Post-Christmas Resolution, Day 247 – Harvesting Experience

Offered up fifty cents for a lady at the Tigard farmer’s market so that she did not have to break a twenty dollar bill … Also, reaped the rewards of friendship and harvested a fun experience. 

This afternoon, I got a call today from my friend Tom who said he was on his way over. When he got to our house, he was with his daughter Jenna. His daughter presented us with some pesto she had made from basil that was grown in her garden. And like all delicious things from a garden, the basil in that pesto had been planted in the spring and nurtured over the summer until it produced that most wonderful herb.

As we talked, Jenna asked us if we wanted to ride our bikes with them over to the Mary Woodward Elementary school garden. The kids naturally wanted to go. I thought for a moment about the mountain of work I have to do. But after a moment’s hesitation I said, “Let’s go!” And we all headed off on our bicycles to one of the nicest school gardens I have ever seen.

The garden is a treat. Maintained in part by the school and one of the local governmental agencies, it is full of berries, vegetables, and flowers. Neighbors are invited to help maintain it by working in the garden and can help harvest the summer’s crops when school is out of session. There was even a sign that said we were welcome to cut a bouquet of flowers, which my daughter and I did.

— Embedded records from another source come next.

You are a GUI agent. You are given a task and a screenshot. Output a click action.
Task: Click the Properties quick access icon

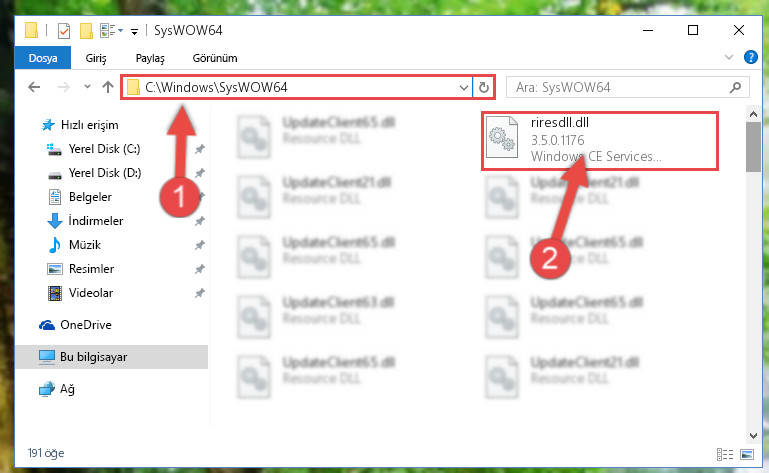[x=64, y=31]
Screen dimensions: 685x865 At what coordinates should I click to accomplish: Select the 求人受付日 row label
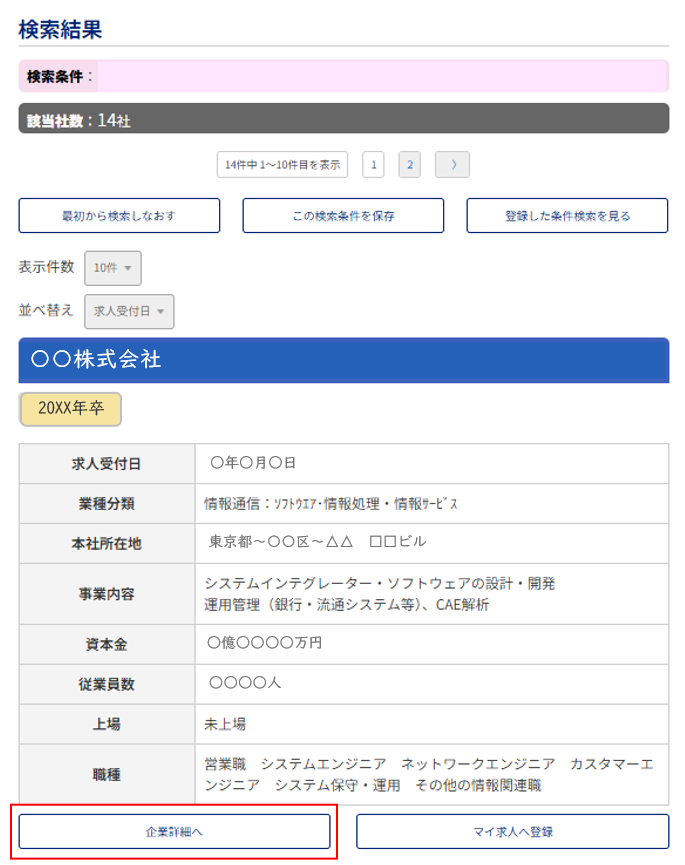click(x=107, y=464)
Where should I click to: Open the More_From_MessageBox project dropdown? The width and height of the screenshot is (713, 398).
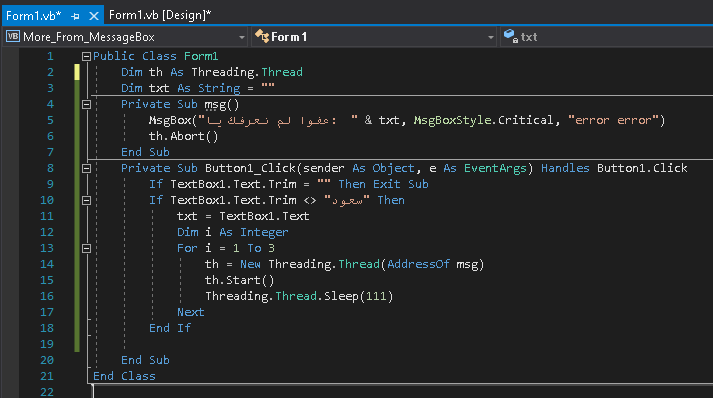[x=126, y=37]
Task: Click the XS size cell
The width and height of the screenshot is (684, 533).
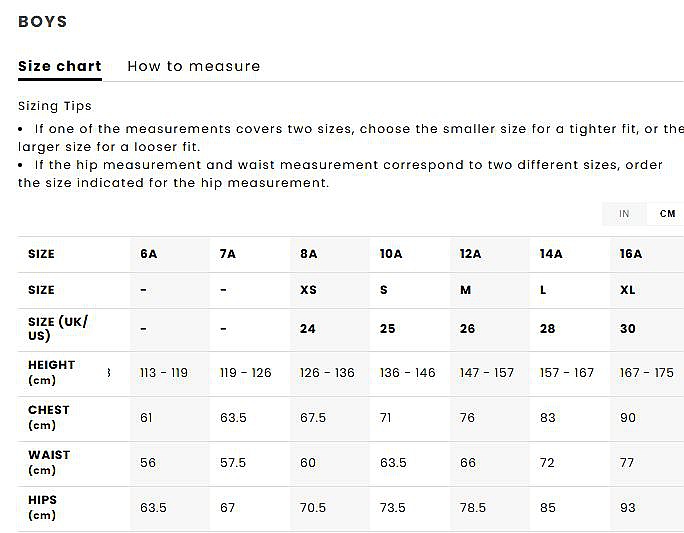Action: [x=308, y=290]
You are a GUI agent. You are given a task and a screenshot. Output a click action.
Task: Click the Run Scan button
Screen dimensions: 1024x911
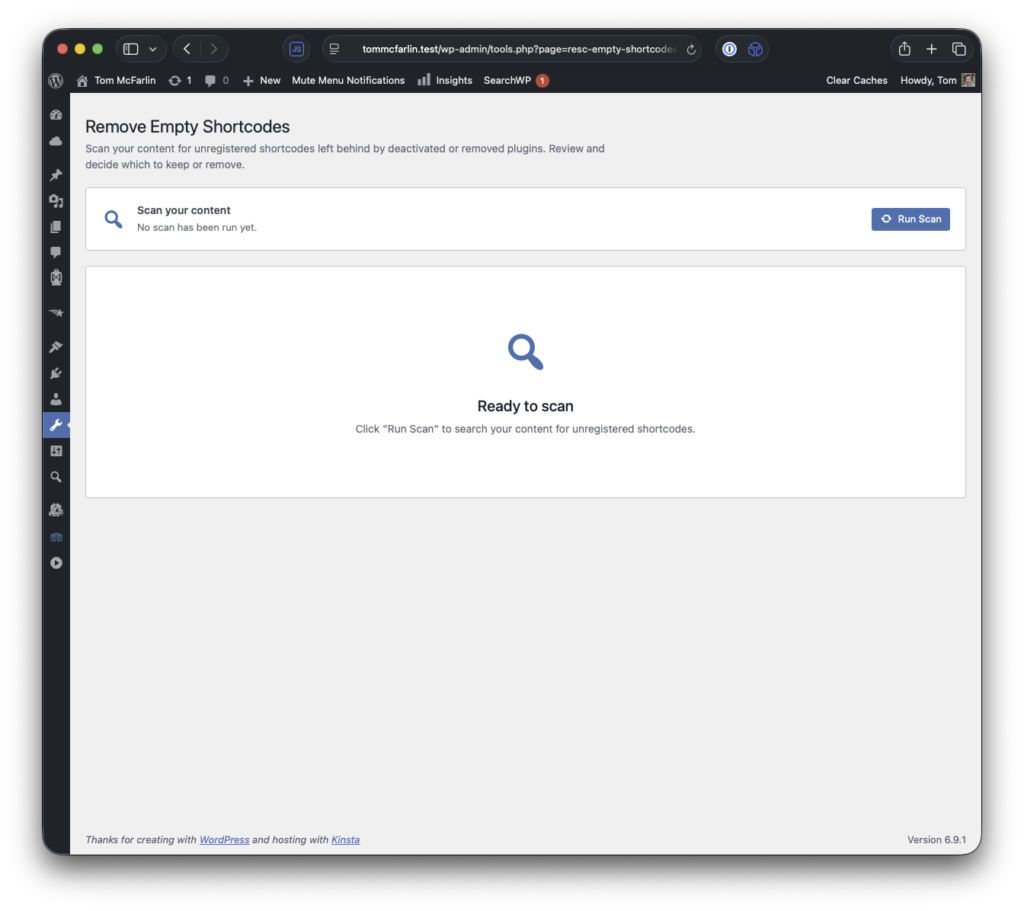pyautogui.click(x=910, y=219)
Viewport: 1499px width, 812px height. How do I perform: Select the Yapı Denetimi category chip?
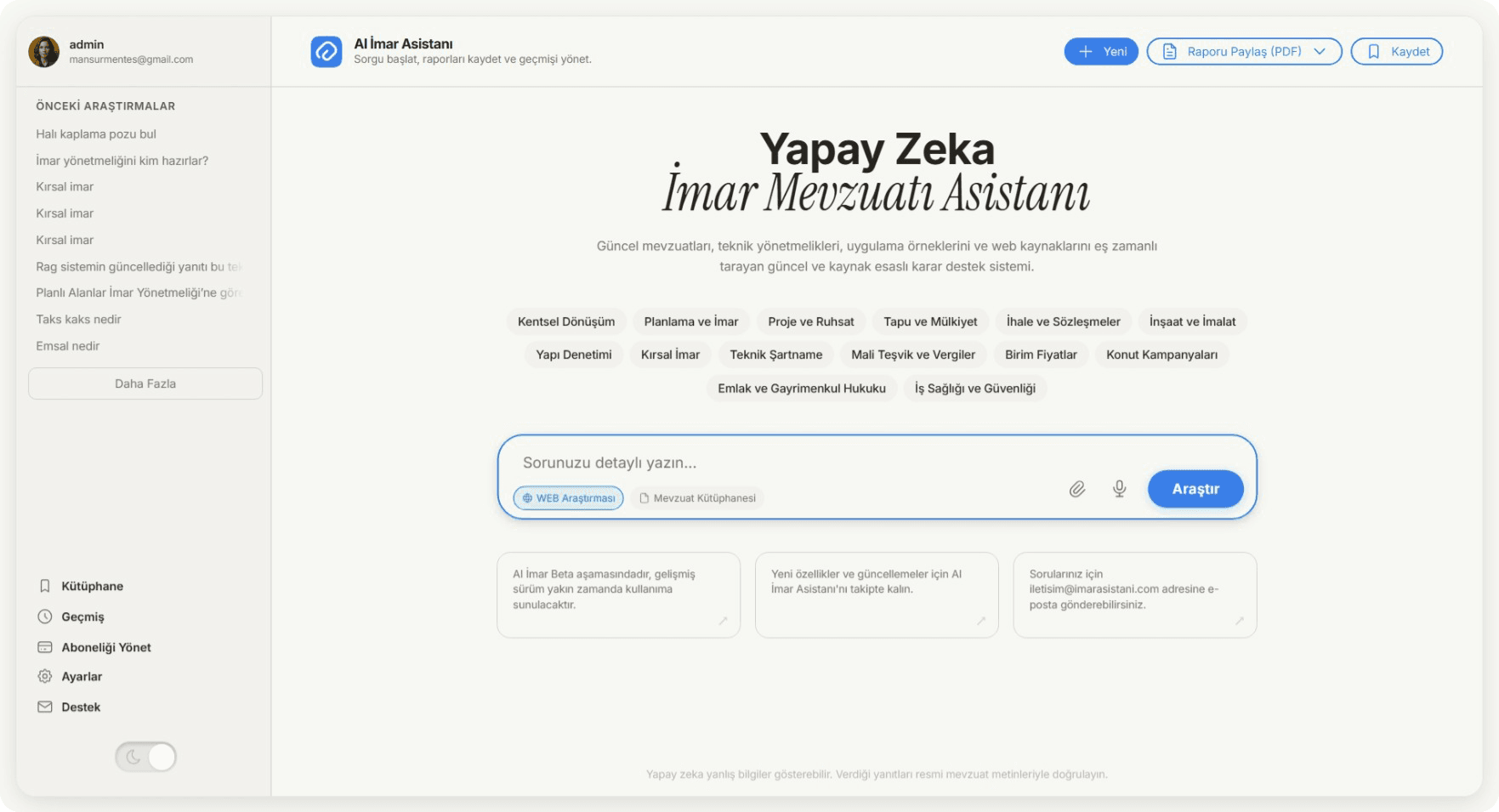point(573,355)
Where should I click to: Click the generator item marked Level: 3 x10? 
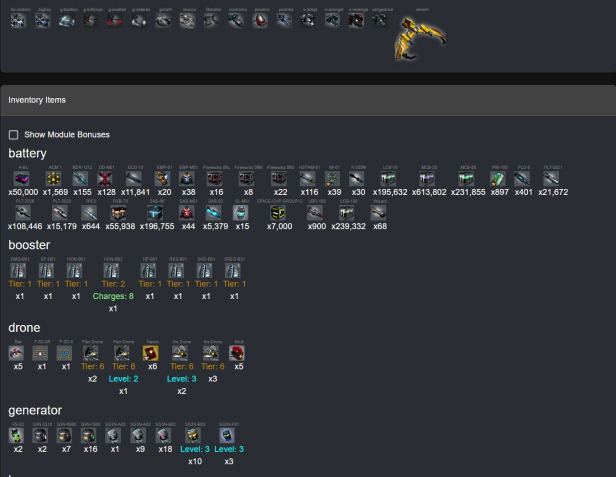[196, 435]
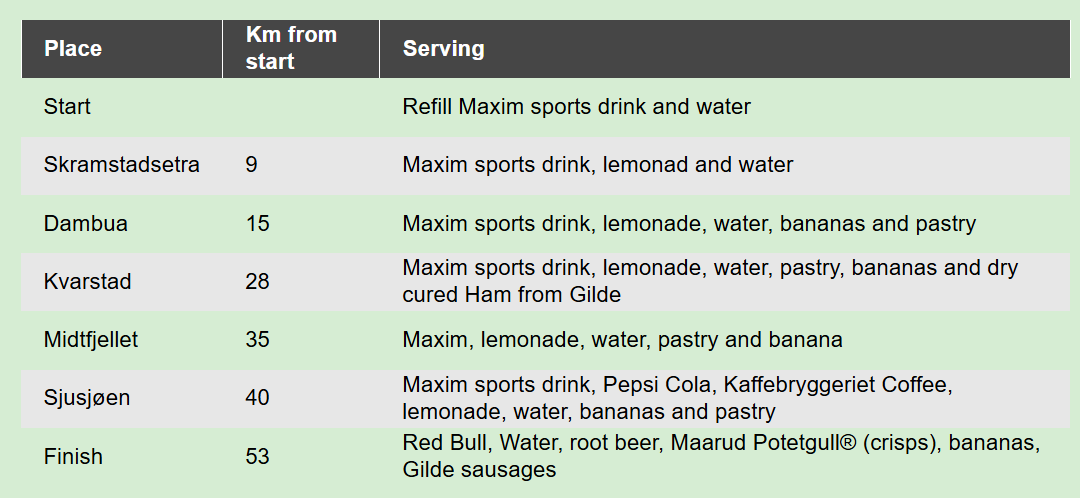Click the Serving column header
Image resolution: width=1080 pixels, height=498 pixels.
coord(444,49)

I did not realize it until later, but like harvesting flowers, we had harvested an experience. The seeds were sown long ago when we planted the seeds of friendship. And through many years of nurturing and cultivating that friendship, we were presented an opportunity to harvest an experience that grew out of that friendship. The experience of a summer afternoon’s bike ride that both kids and adults enjoyed.

If we do not harvest the experiences our friendships have produced, it is like letting flowers wither in a garden without smelling them. Failing to take advantage of those spontaneous opportunities is like letting the basil plant dry up without making pesto. Working too much is just one way to let the seeds of friendship go to waste.

Experience. You can harvest it just like produce from your garden.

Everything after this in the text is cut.